Jeder kennt unzählige Witze, die so beginnen, unzählige Komödien, die mit solchen »verfänglichen« Situationen anfangen. Nur Botho Strauß kennt die eine tragische Geschichte, die so im Badezimmer beginnt, nur er assoziiert zu heutiger Schickeria Batseba und König David.
Auf einer Party sucht der durch den Anblick geblendete und schwer verstörte Architekt (Manfred Zapatka spielt sein Herunterkommen sehr bewegend) die Aussprache mit der einst nackt Erblickten, wird von einem schwedischen Konkurrenten niedergeschlagen und schießt sich vor einem Spiegel aus dem Leben.
Botho Strauß hat dieses Drama des Erkennens und Verlierens geschickt und wirksam in den Garderoben-Vorraum einer Party gelegt, vor einen Spiegel, an den Gäste kurz treten, um sich die Nase zu pudern oder dem Spiegelbild die Wahrheit zu gestehen.
Da gibt es erotische Seitensprünge, Geständnisse, Trennungen, Ernüchterungen - ein Vorraum, in dem die gesellschaftlich Maskierten Sekunden bitterer Wahrheit erleben. In München, wo Dieter Dorn mit seinem erlesenen Ensemble herrliche Momentaufnahmen aus dem geselligen und sexuellen Umgang der deutschen Neuzeit lieferte, wird der Zuschauer Voyeur vor der Türe einer exquisiten Party - die Dialoge und Kostüme stehen in ihrem schönen Schwung den Hüften und Beinen der Damen in nichts nach.

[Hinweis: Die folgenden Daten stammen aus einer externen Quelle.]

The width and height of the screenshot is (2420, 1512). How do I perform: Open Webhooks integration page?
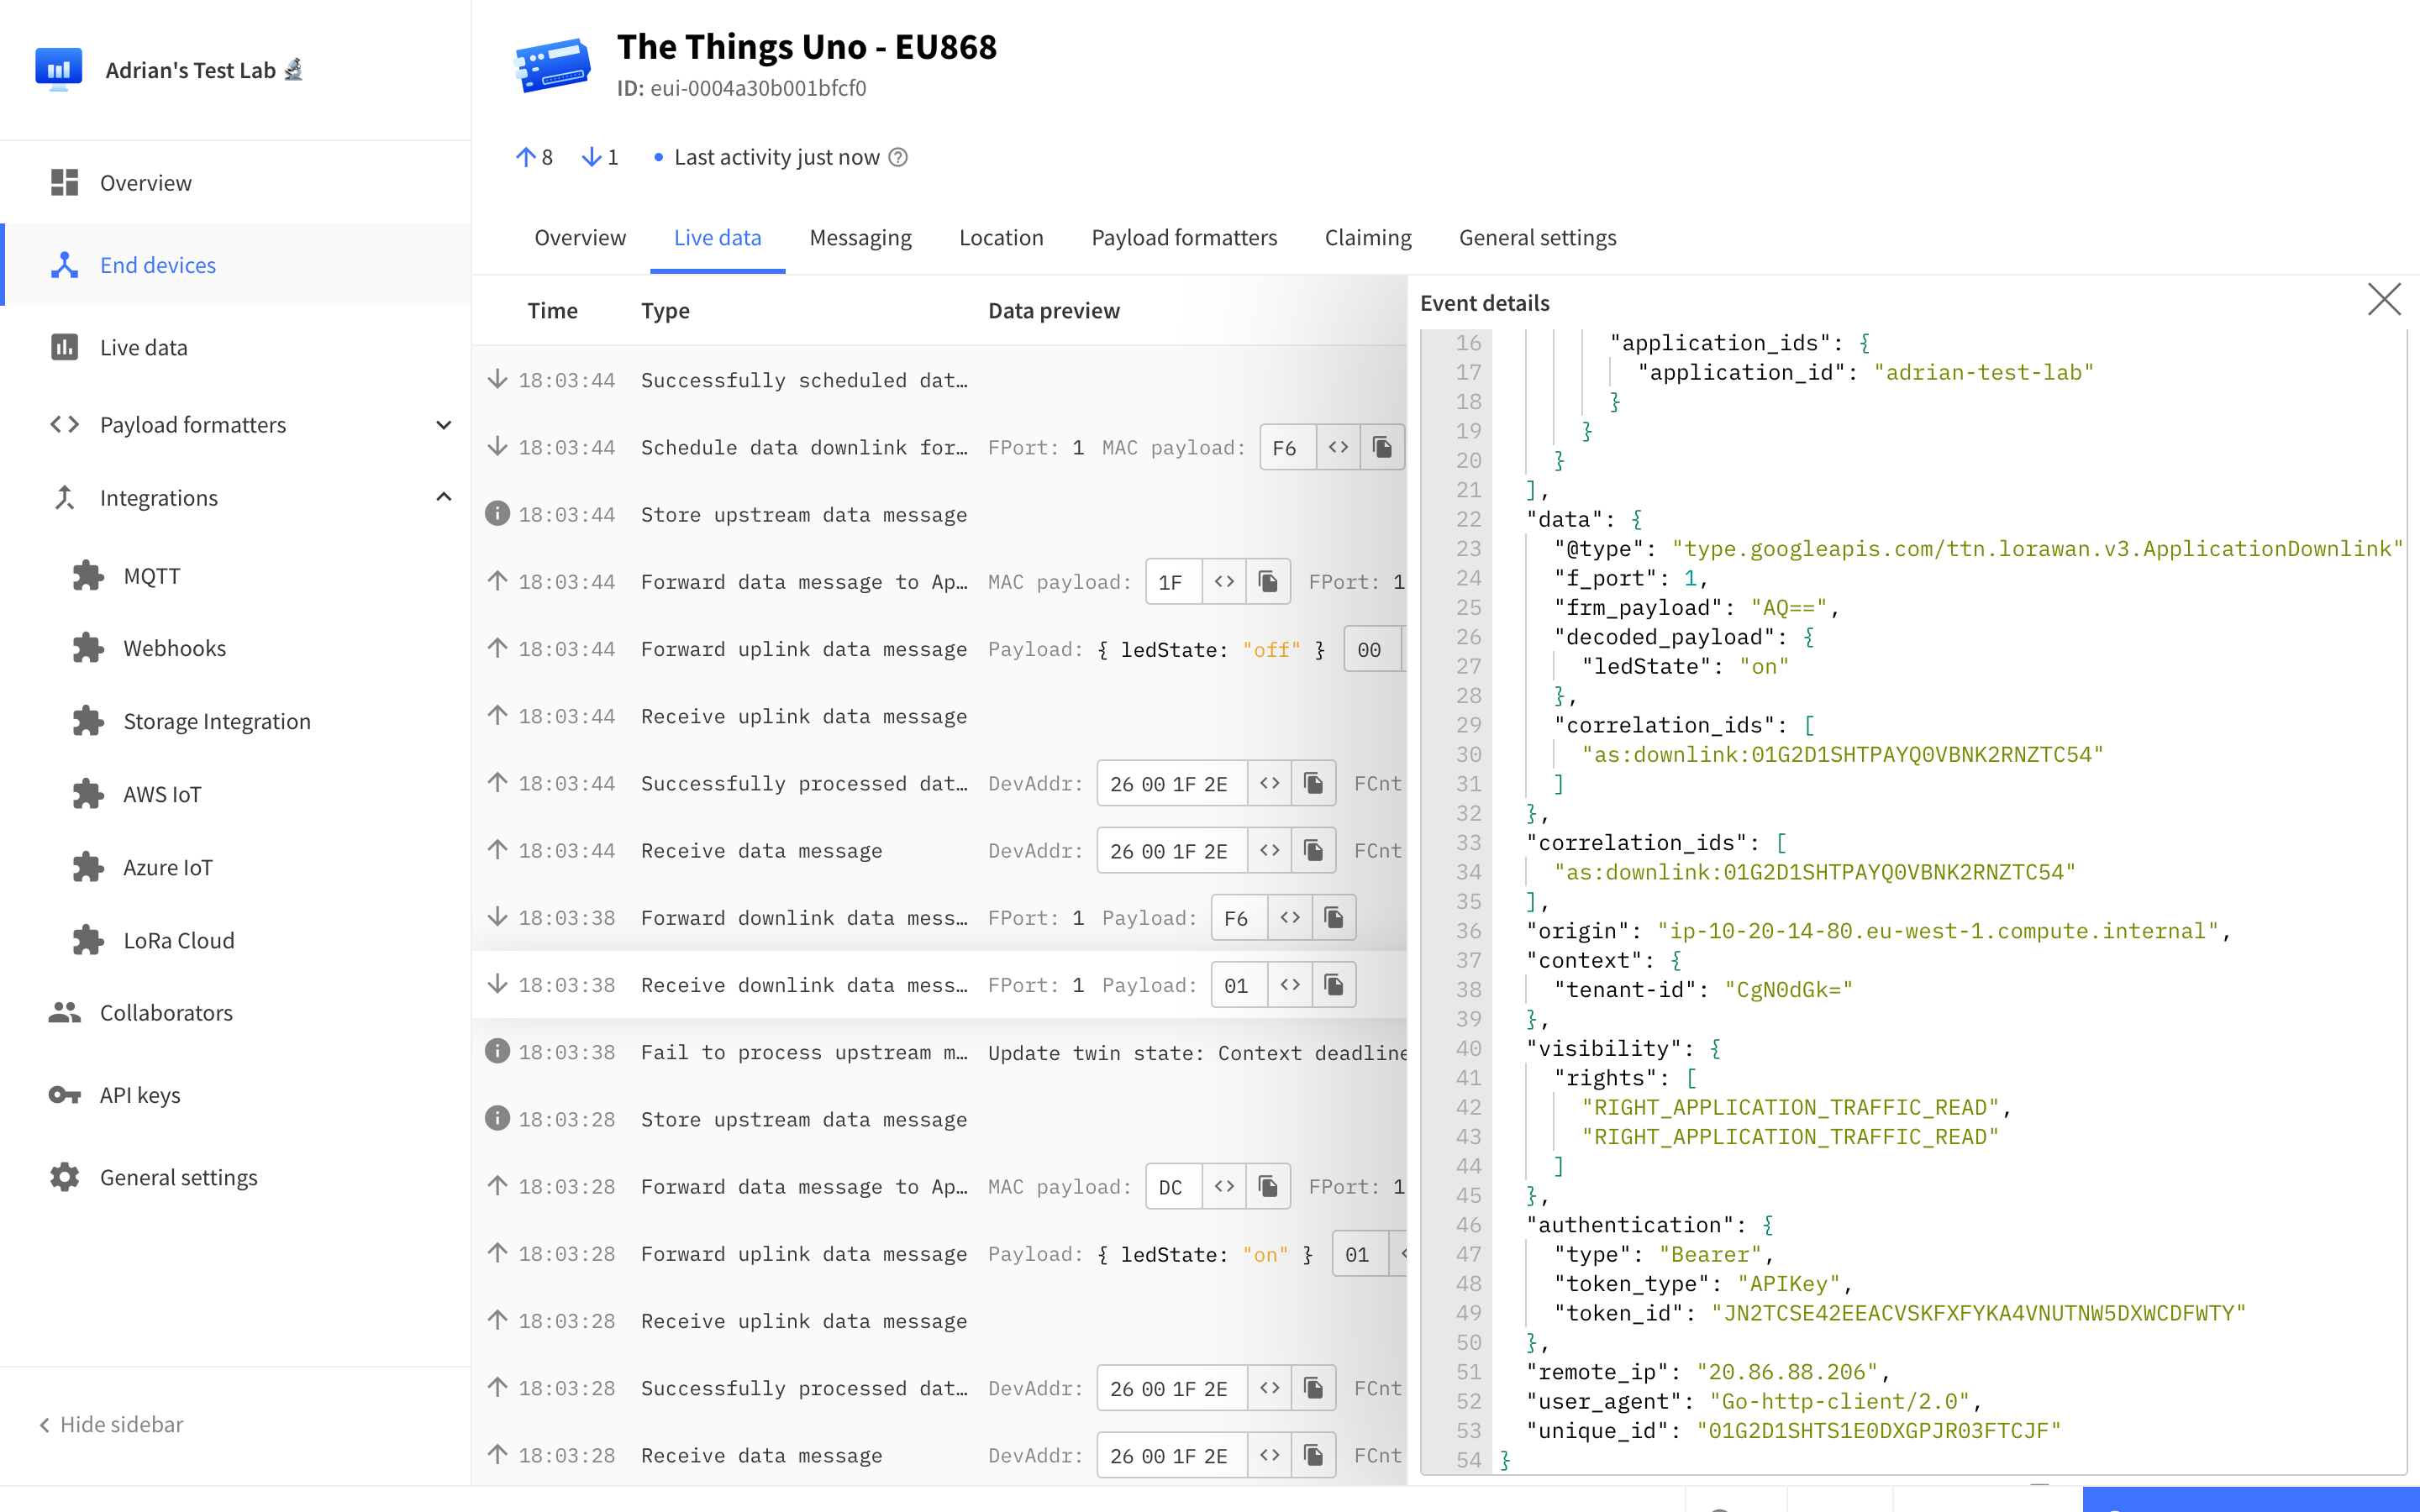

Daß das edelste und raffinierteste Parlando, zu dem deutscher Dialog zur Zeit fähig ist, immer wieder ins Metaphysische abschweift, läßt einen beim Zuschauen und Zuhören wohlig erschauern. »Deutsch« ist dieser Mittelteil nur sehr am Rande - obwohl er nirgends als in Deutschland spielen, nirgends als in Deutschland so geschrieben werden könnte.
Dafür singt der Chor des ersten Akts, der sich zum Gruppenbild für einen Fotografen auf Marmorstufen in festlich dunklem Gewand wie für ein Klassenfoto in Reih und Glied aufgestellt hat, das verkitschte Heimatlied des deutschen Gemüts: »Kein schöner Land«.
Hier ist Strauß vor allem als Satiriker zugange. Während der Chor für das dauernde Knipsen immer wieder zur Pose gefriert, brechen in den Entspannungspausen zwischen den einzelnen Aufnahmen die Spannungen, Eitelkeiten, Animositäten zwischen den zur Gruppe gequälten einzelnen jäh auf. Man stichelt, tratscht, flüstert, hetzt - auch hier kommt es dem Stück darauf an, den komisch-tragischen Zusammenstoß des einzelnen und seiner Privatheit mit dem Allgemeinen und seiner Öffentlichkeit zu zeigen: die Spannung zwischen Gefühl und Pose. Und auch hier ruft einer unvermittelt »Deutschland«. Und alle in der Gruppe werfen sich besonders pathetisch in Positur. Doch, o weh! der Fotograf hat diesen Augenblick verpennt. Dies, zumindest, ist ein schöner Einfall für ein deutsches Drama über einen historischen Augenblick.
* Mit Sunnyi Melles und Manfred Zapatka.